## What is needed
Extract each line of the data below that contains the string "Open", treating case as significant.

----

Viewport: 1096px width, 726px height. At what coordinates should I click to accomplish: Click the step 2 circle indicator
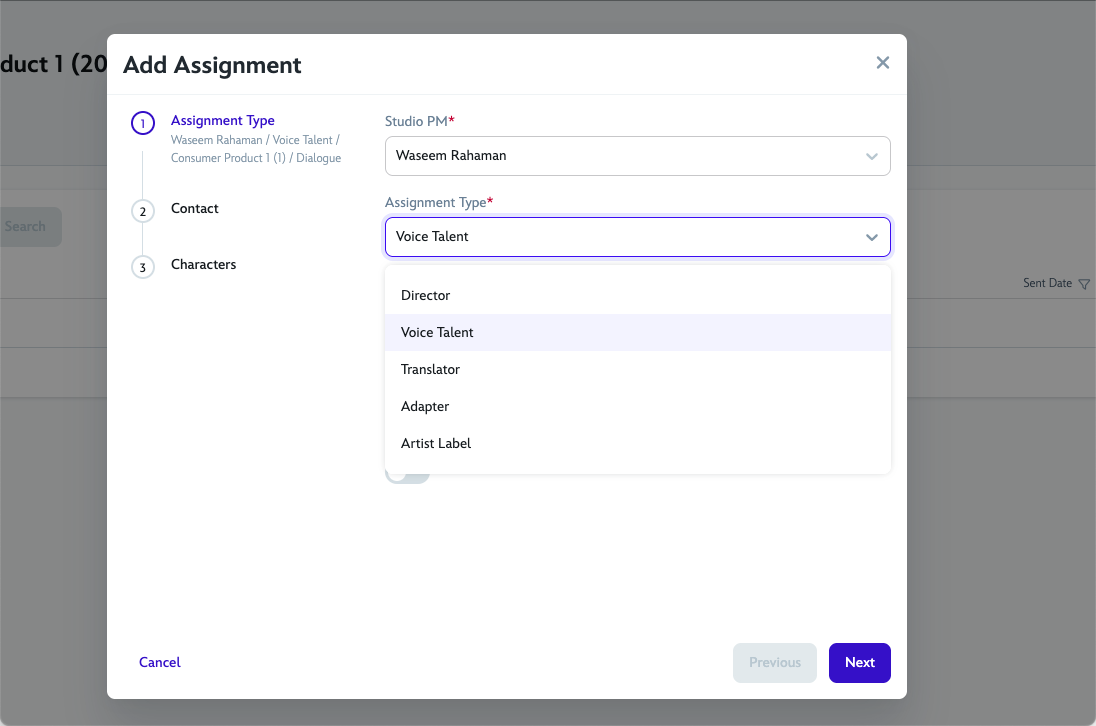[142, 211]
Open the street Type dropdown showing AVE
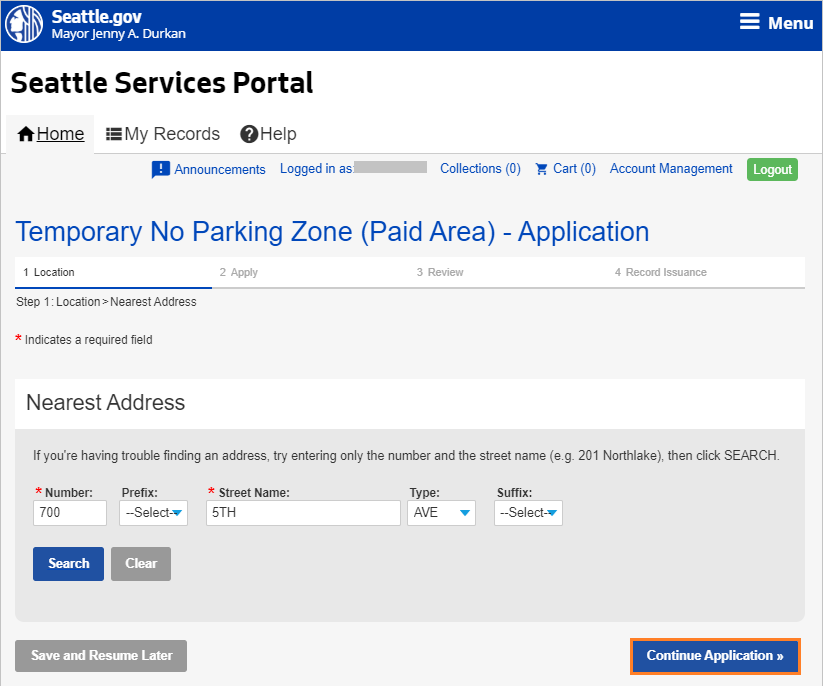The width and height of the screenshot is (823, 686). (x=441, y=513)
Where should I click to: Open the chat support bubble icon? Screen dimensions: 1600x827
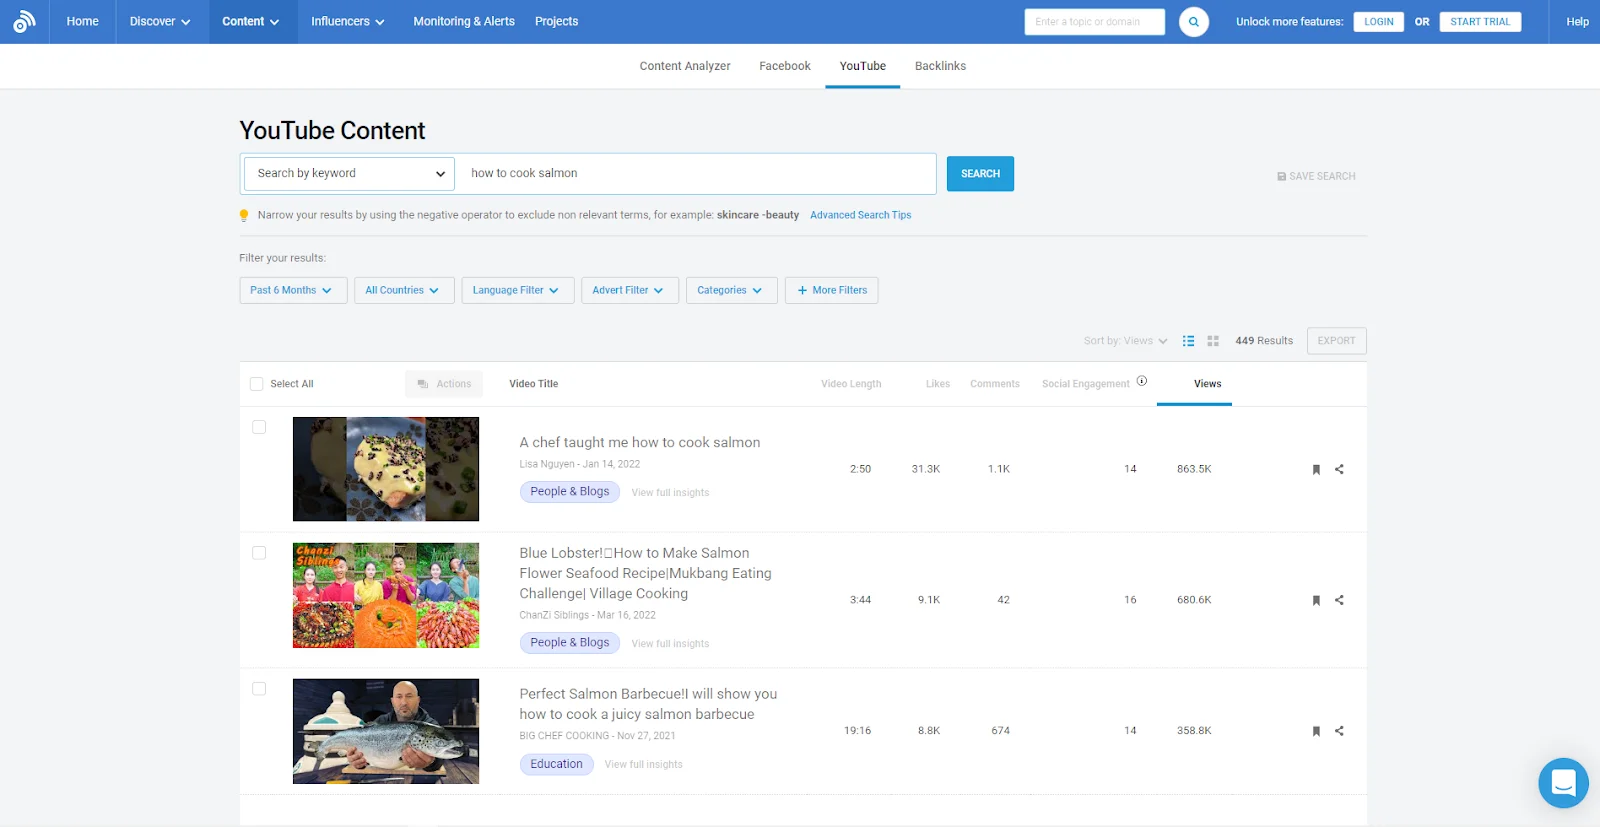(x=1563, y=782)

----

## Correct response
Open the street Type dropdown showing AVE
Where should I click to: Open the chat support bubble icon? Screen dimensions: 1600x827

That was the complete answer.